EXTRACT TO READ section start
Though Thursday's attacks fit into this week's pattern of sophisticated strikes against Turkey, Britain also felt their impact. The attacks killed British Consul-General Roger Short as well as at least three other British nationals.
More than 20 Turks were also killed, and the numbers were expected to rise. The powerful blasts caused scenes of mayhem that were a macabre rerun of the carnage five days earlier, when two synagogues here were bombed in attacks linked to Osama bin Laden's Al Qaeda organization.
Yet another day of horror, coming near the end of the Islamic holy month of Ramadan - a time when Turks gather with family for joyous celebrations - struck chords of fear, anger, and utter bewilderment among Turks who tend to see themselves as a nation on the neutral sidelines of the global terror war.
"I was just doing my work when I saw a huge truck come at the building," said a dazed man with a bloodied forehead, his black hair full of pulverized glass. "I saw fire and then I found myself on the ground," said the man, a construction worker who held aloft his bandaged arm, tended by medics on the scene minutes earlier, before he wandered away past shattered shops and signs that read "Kutlu Olsun" - happy holiday.
Nevin Ertosun, a young Turkish woman with tears brimming in her eyes, stood outside a overwhelmed city hospital nearby, waiting to donate blood. "Our celebration days are coming now - what kind of Muslim would do this during Ramadan?" she asked. "This is the business of fundamentalists. If they have a problem with Britain, let them complain about it there. Why hit us?"
Turkey has hardly been the most willing participant in the US-led drive for regime change throughout the Middle East and Central Asia.
After the Sept. 11 attacks on New York and Washington, Turkey supported the war in Afghanistan and did a stint last year leading a 4,500-member peacekeeping force in Kabul.
But Turkey was overwhelmingly opposed to the war in Iraq, and in March its parliament voted against sending allowing US troops to enter Turkey to invade Saddam Hussein's territory from the north.
EXTRACT TO READ section end
TASK BRIEF ->
Could you pick up the article on the attacks in Turkey after its last sentence and keep it going? The data has no connection to the article on the attacks in Turkey.
EXTRACTED ENTRIES section start
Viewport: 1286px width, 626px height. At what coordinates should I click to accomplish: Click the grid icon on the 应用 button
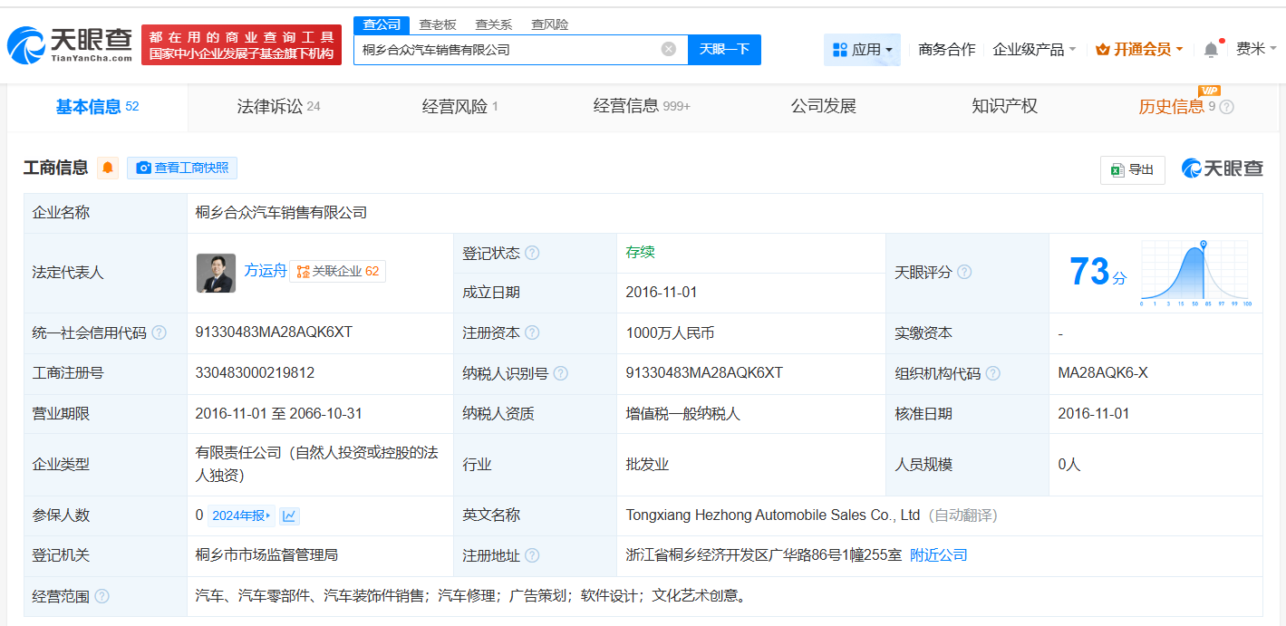(x=838, y=50)
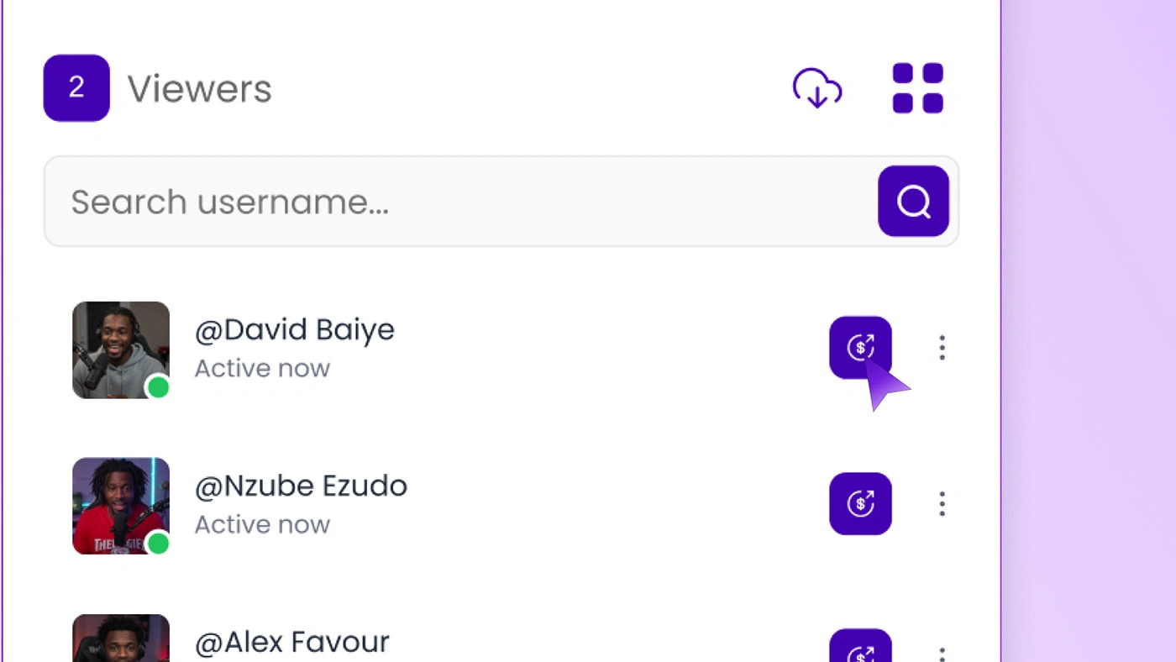
Task: Open more options for Nzube Ezudo
Action: click(x=942, y=503)
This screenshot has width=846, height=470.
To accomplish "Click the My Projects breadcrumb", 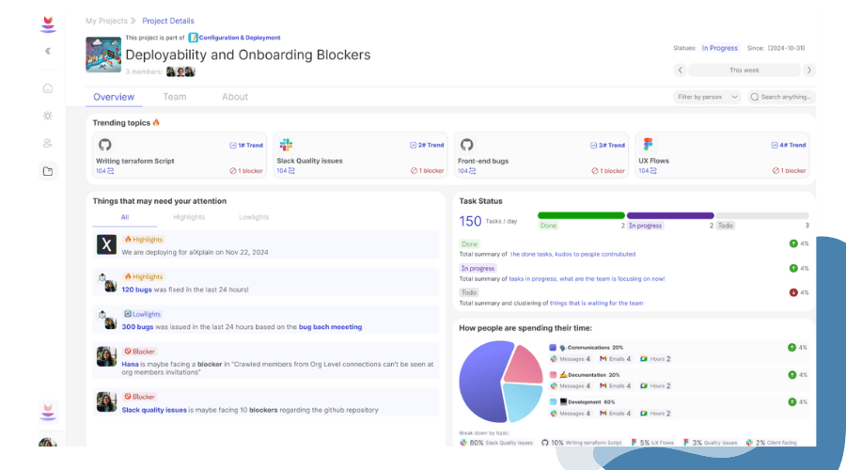I will 105,21.
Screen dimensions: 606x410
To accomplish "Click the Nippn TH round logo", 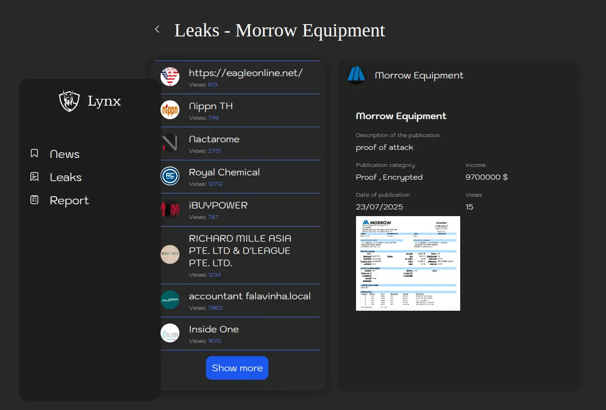I will click(170, 110).
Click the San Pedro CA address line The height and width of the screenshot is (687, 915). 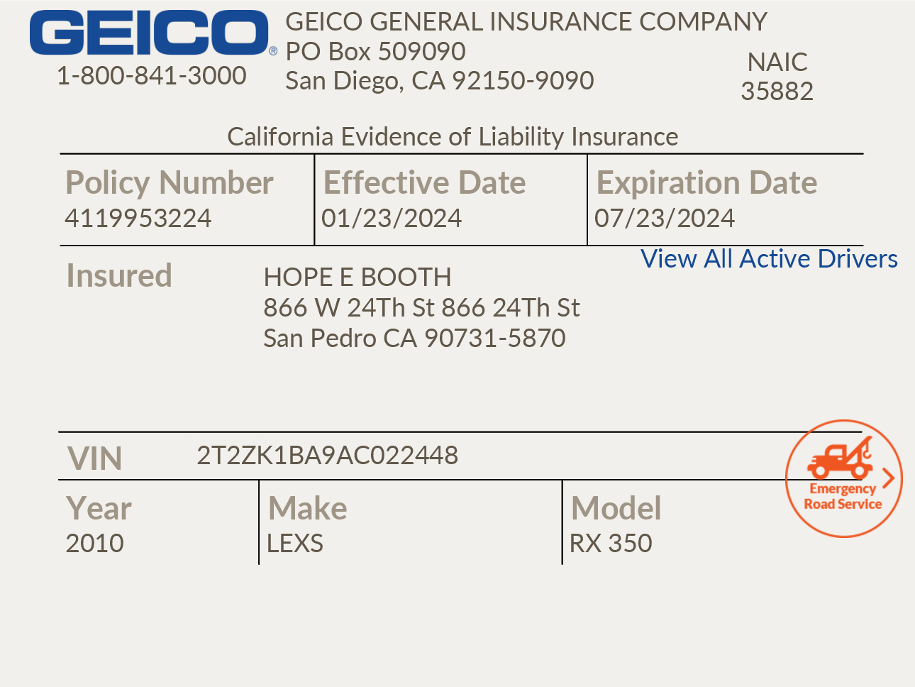click(x=414, y=338)
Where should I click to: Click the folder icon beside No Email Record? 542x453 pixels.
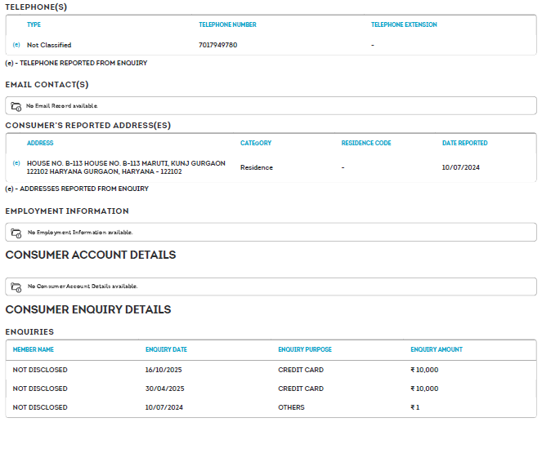tap(16, 106)
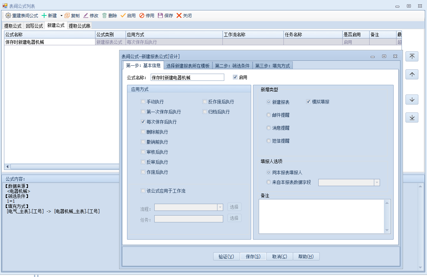Click the move-to-top arrow button
The image size is (427, 277).
412,57
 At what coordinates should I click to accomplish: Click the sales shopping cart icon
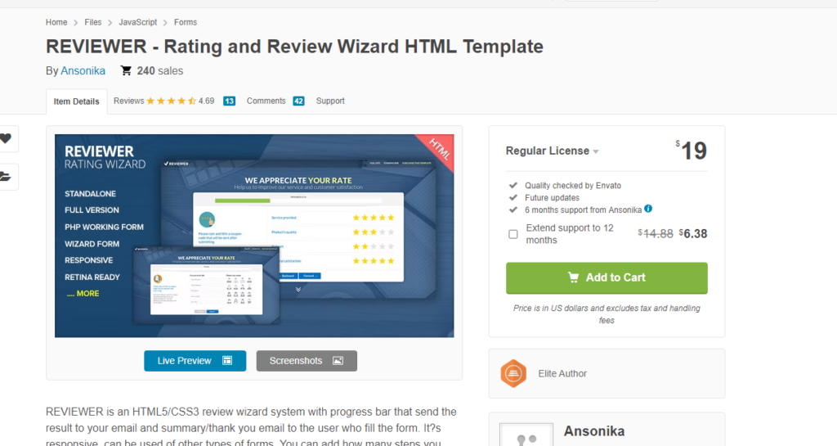click(126, 71)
EXTRACTED ENTRIES section end
ANSWER FOR THIS EXERCISE ->
Under strong pressure from Washington, Turkish Prime Minister Tayyip Recep Erdogan convinced parliament in September to send Turkish troops to help coalition forces struggling to maintain security in Iraq. But vehement opposition in Iraq to receiving Turkish troops has forced the Bush administration to backpedal on the offer. Turkey announced earlier this month that it will definitely not be sending troops after all.
Although there are tensions with the United States, Turkey remains keenly pro-Western, and its most powerful state institutions, staunchly secular. That, say international terrorism experts, is enough to move Turkey to the top of any extremist's target list.
"After the first attacks at the synagogue, you could believe it was a local act, or possibly even the Iranians or Turkish Hizbullah, taking responsibility," says Shmuel Bar, a specialist in Islamic radicalism and terrorism at the Institute of Policy and Strategy, Herzilya, Israel.
"But the modus operandi of such a large number of explosions and such of sophistication looks to me more in the line of Al Qaeda. In the eyes of Al Qaeda, it isn't a Muslim country, it's a country taken over by something worse than infidels. Infidels are born infidels, they can't help it. But you can't convert from Islam into another religion, that is apostate. In their eyes, Turkey is in a state of being apostate" - a far graver offense.
Most disturbing for many Turks here was the sense that massive, random violence - something they had been largely spared until now - had arrived in the very heart of downtown Istanbul.
Near the bombed British Consulate Gereral, an old man grasped a wall, squatted low on the pavement and began to wail. "My daughter! My daughter and her husband worked in the consulate," he sobbed. In his hand he clutched a key chain. On it is the crescent and star of Turkey's flag.
• Staff writers Nicole Gaouette and Peter Ford contributed to this story.